START Supplied entries

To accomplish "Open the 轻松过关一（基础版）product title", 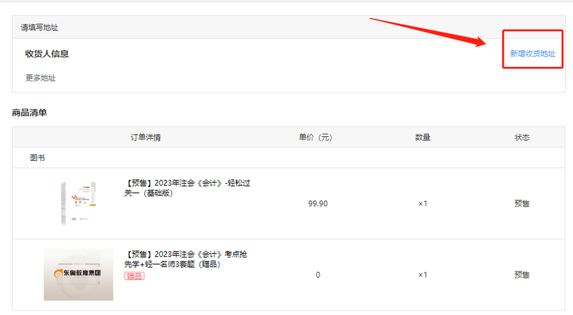I will point(188,188).
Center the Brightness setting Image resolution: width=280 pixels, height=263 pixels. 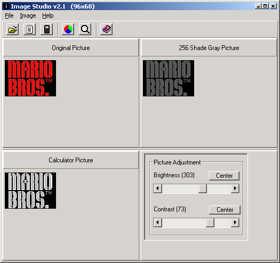(224, 176)
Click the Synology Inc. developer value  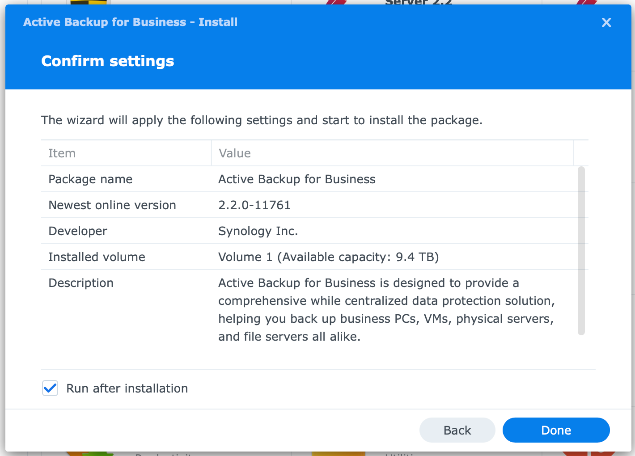tap(258, 231)
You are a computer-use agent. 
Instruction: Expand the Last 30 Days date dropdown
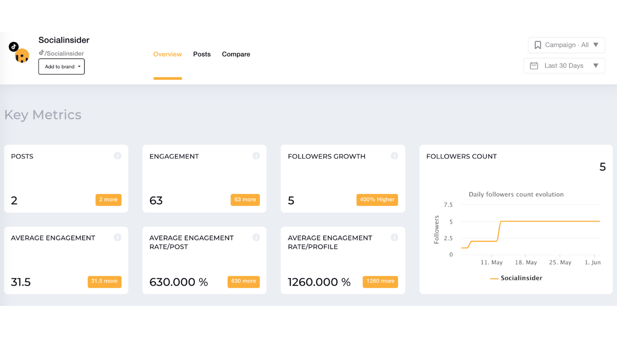point(564,65)
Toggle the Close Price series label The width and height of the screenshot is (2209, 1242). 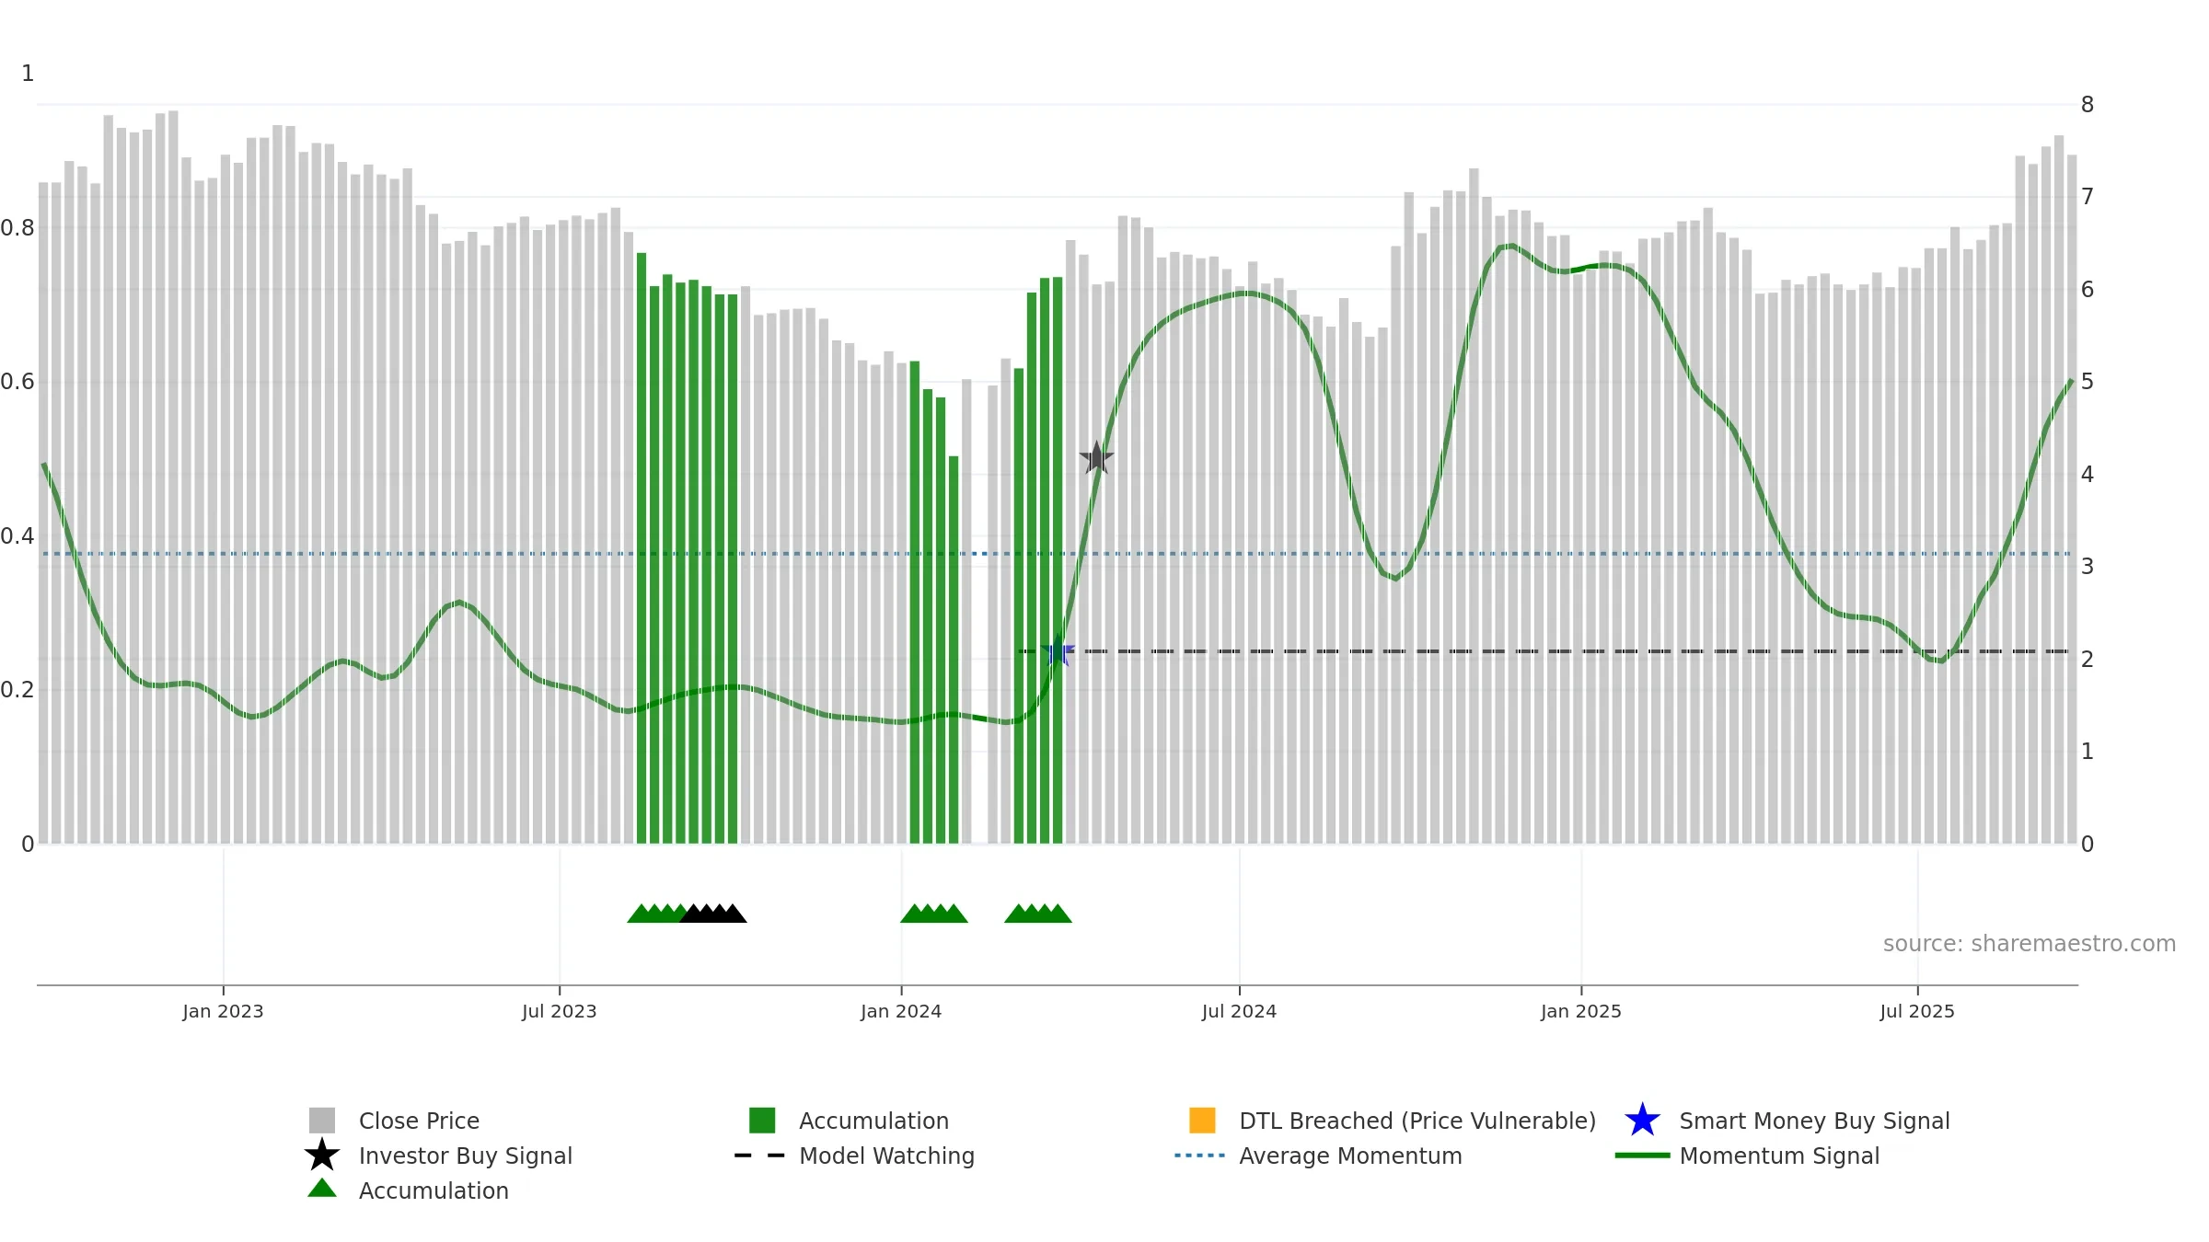click(x=419, y=1121)
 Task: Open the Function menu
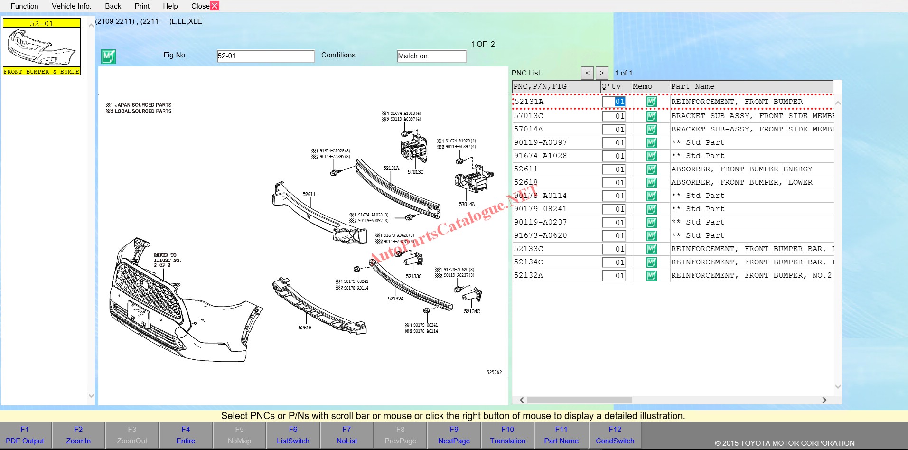[24, 6]
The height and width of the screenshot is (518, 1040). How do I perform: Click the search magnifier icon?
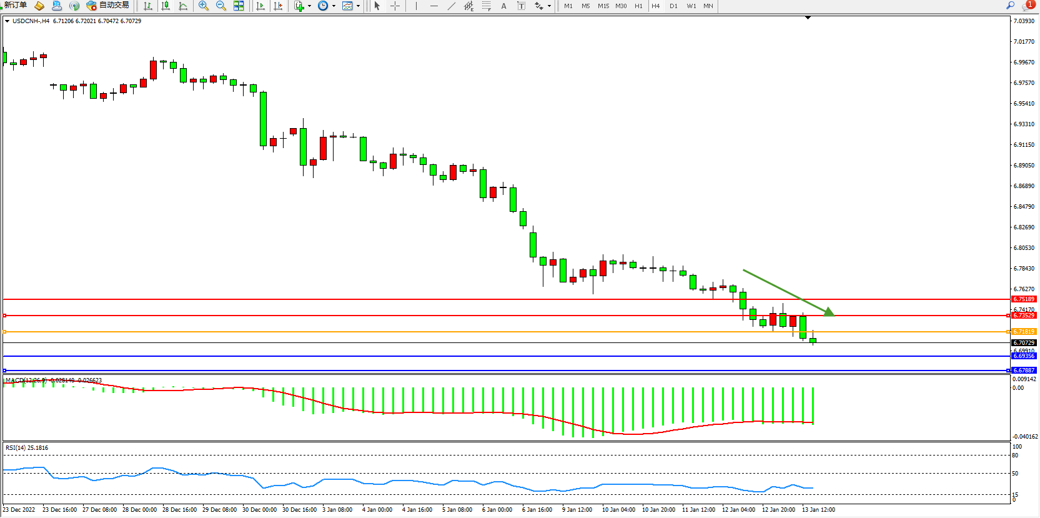1010,6
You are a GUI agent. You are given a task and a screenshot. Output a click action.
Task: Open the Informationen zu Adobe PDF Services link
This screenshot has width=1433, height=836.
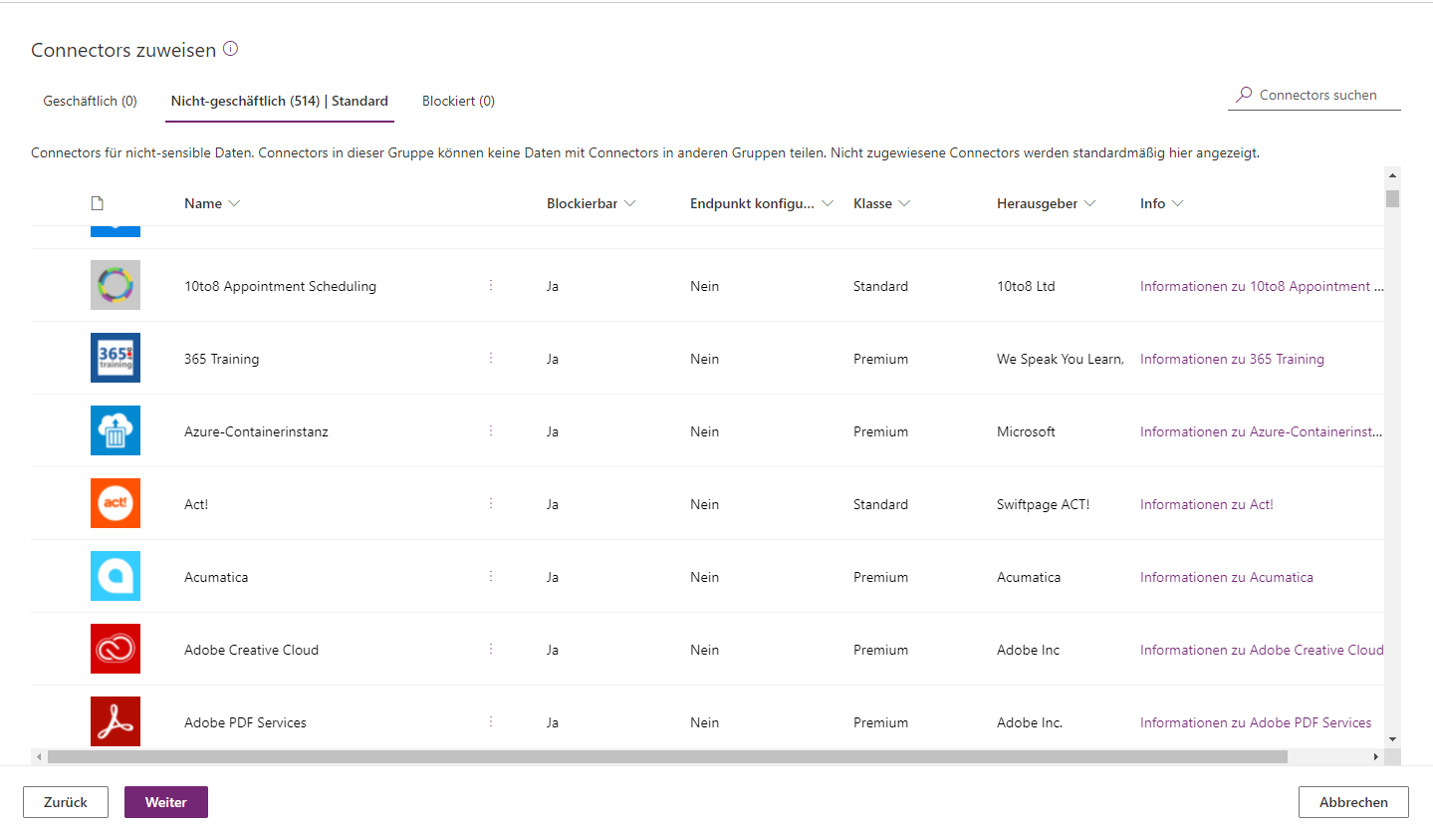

END Supplied entries

- [Problem to work on]: If a line in the records above contains the string "agent", copy that line out.

- [Solution below]:
You are a computer-use agent. 
You are a GUI agent. You are given a task and a screenshot. Output a click action.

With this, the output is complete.